Bible Commentary

Mark 4:34

The Pulpit Commentary on Mark 4:34

The Pulpit Commentary · Joseph S. Exell and contributors · Public domain

"Without a parable spake he not unto them."

To be understood of Christ's general habit or manner of teaching. It was specially characteristic of him after it became evident that the Pharisees were seeking an occasion for his destruction. This practice proved—

I. THE VASTNESS OF HIS SPIRITUAL RESOURCES.

1. When prevented from using direct statements, he adopted an indirect mode of expression. The truth was not stifled, it only assumed another form. There was not the least sign of labour or effort in making this transition. He played upon the varying moods and appearances of nature as a skilled musician upon his instrument, so as not only to discourse sweet sounds, but to suggest Divine ideas and principles.

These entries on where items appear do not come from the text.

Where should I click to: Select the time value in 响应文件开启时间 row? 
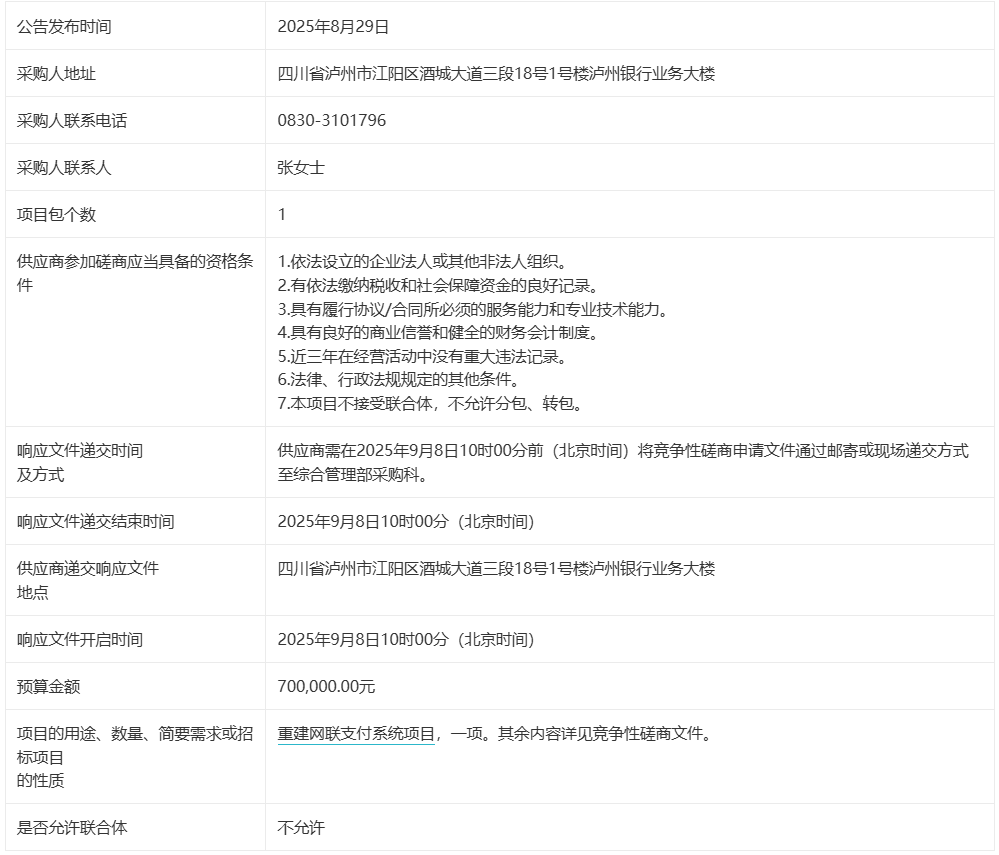pyautogui.click(x=406, y=640)
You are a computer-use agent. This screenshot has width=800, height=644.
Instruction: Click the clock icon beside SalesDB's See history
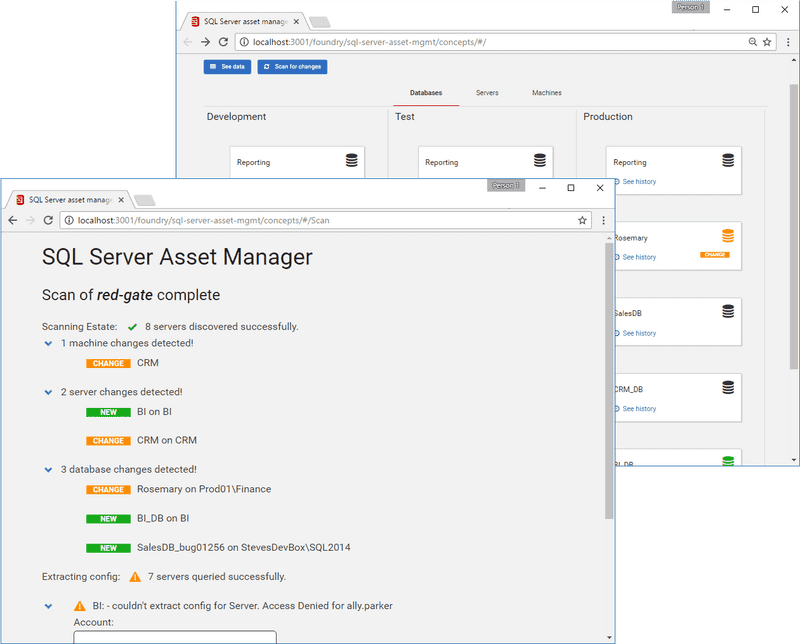click(617, 333)
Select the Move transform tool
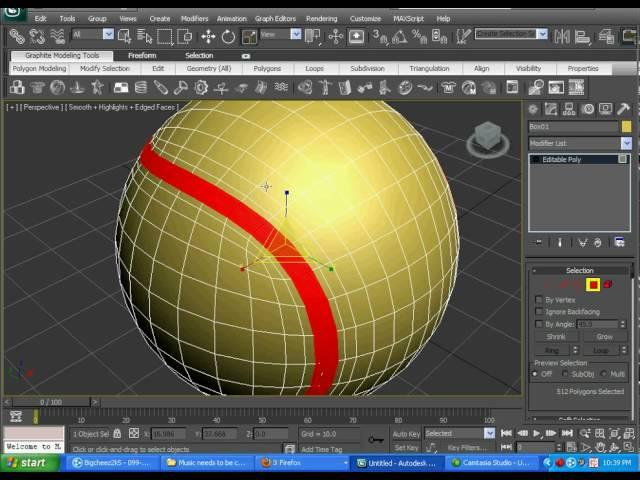640x480 pixels. [208, 36]
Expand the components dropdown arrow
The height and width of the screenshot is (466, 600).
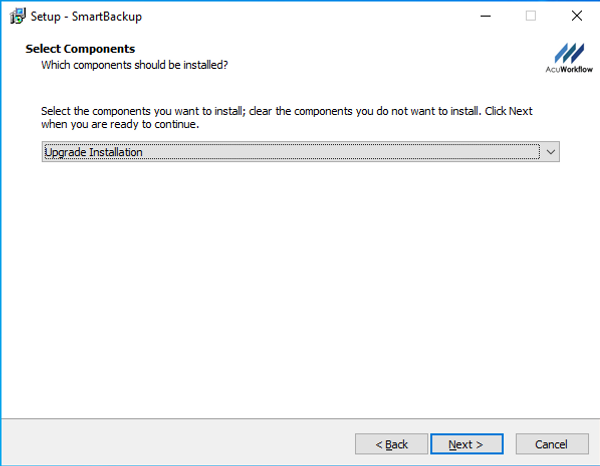[x=549, y=152]
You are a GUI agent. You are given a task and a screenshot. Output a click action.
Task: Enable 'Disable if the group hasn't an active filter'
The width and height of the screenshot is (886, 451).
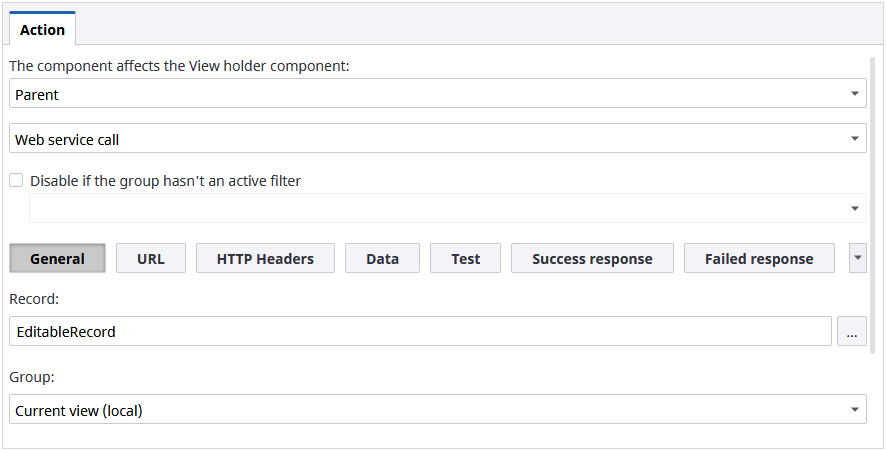coord(16,181)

His supplies of spiritual truth must have been as inexhaustible as nature itself. He must have had many modes and degrees of expression in which to clothe the same truth. Restriction of speech in one direction only developed a larger liberty in another.

2. In order to this his perception of truth must have been of a very deep and vital nature. His parables were not only facile, they were felicitous. In them truth lived and breathed. It is not as more or less distant analogies one reads them, but as one might look at the naked truth itself. How instinctively must he have discerned the Divine side of things! And there is in his figurative teaching an unassuming originality, a vigor and vividness that could spring from nothing less than inward understanding of spiritual principles—a practical, sympathetic familiarity with them in their root and essence. The author of such similitudes cannot be conceived of as standing apart from Divine truth, but as one with it; therefore the conclusion, "I am the Truth," is inevitable.

II. HIS DIDACTIC SKILL. The parables are beautiful, but it is not as creations of artistic genius that they chiefly impress us. Jesus was not the slave of his imagination. A careful adaptation of means to ends is perceptible in all his utterances. You feel he did not want to paint a beautiful picture, but simply to tell the truth. The latter was thus rendered:

III. HIS PRACTICAL MORAL PURPOSE. By his parables our Lord:

1. Demonstrated the unity of creation. The words and works of God were one in their meaning and message. A multitude of phenomena so varied and different, yet so mutually suggestive and harmoniously concurrent in testimony, could not be a soulless medley or a resultant of blind forces; it must be a system throughout, informed and controlled by one governing mind, and moving onward to a worthy if at present inadequately apprehended end.

2. Redeemed nature and human life from base associations. "In everything there was discernible the idea;" the humblest thing was suggestive, if rightly interrogated, of the Divine. Henceforth nothing was to be considered "common or unclean."

3. Rendered human experience a Divine discipline. Every-day events and circumstances were charged with spiritual lessons, and revealed as "working together for good to them that love God."—M.